Vim allows to set more than one language for the spellcheck, e.g.

:set spelllang=de,en

for German and English.

  • I'd suggest that you change the subject as well then so as not to mislead people. – Lars Kotthoff Aug 9 '12 at 17:38
  • Oh you are right sorry, still a non-commandline editor is ok if I don't get gedit to work. – removelastdotonlyifitsthere Aug 9 '12 at 17:45
  • Have you considered gvim? – Lars Kotthoff Aug 9 '12 at 18:04
  • I have checked emacs and gvim but they are some kind of commandline-gui mix and not really good to use. Checkout my second edit :) – removelastdotonlyifitsthere Aug 13 '12 at 15:00

Aspell Author Here.

You can not just combine two dictionaries from two different languages and expect it to work. Each dictionary also has a data file associated with it that describes language specific features.

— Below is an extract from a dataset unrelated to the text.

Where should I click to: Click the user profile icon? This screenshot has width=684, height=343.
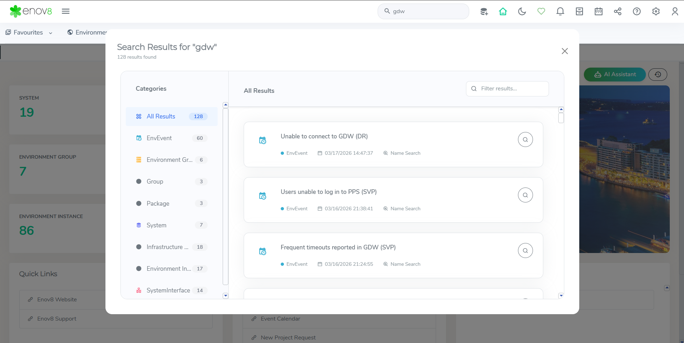click(675, 11)
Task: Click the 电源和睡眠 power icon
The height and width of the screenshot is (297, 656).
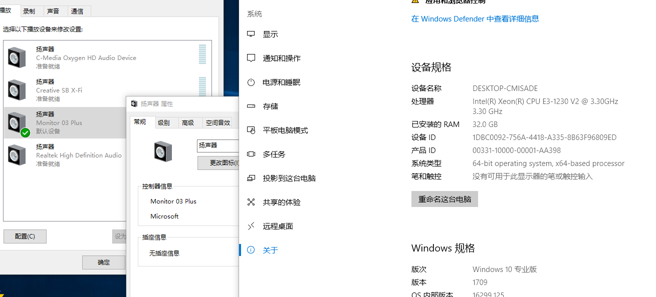Action: (251, 82)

Your best bet is to create a new language which can handle both English and German correctly. Doing so is a doable, but non-trivial task. I might be able to help you with this task latter this week if you can't find any other solution.

General multi-language spell checking is not currently supported by Aspell (or most other spell checkers that I know of, including Hunspell).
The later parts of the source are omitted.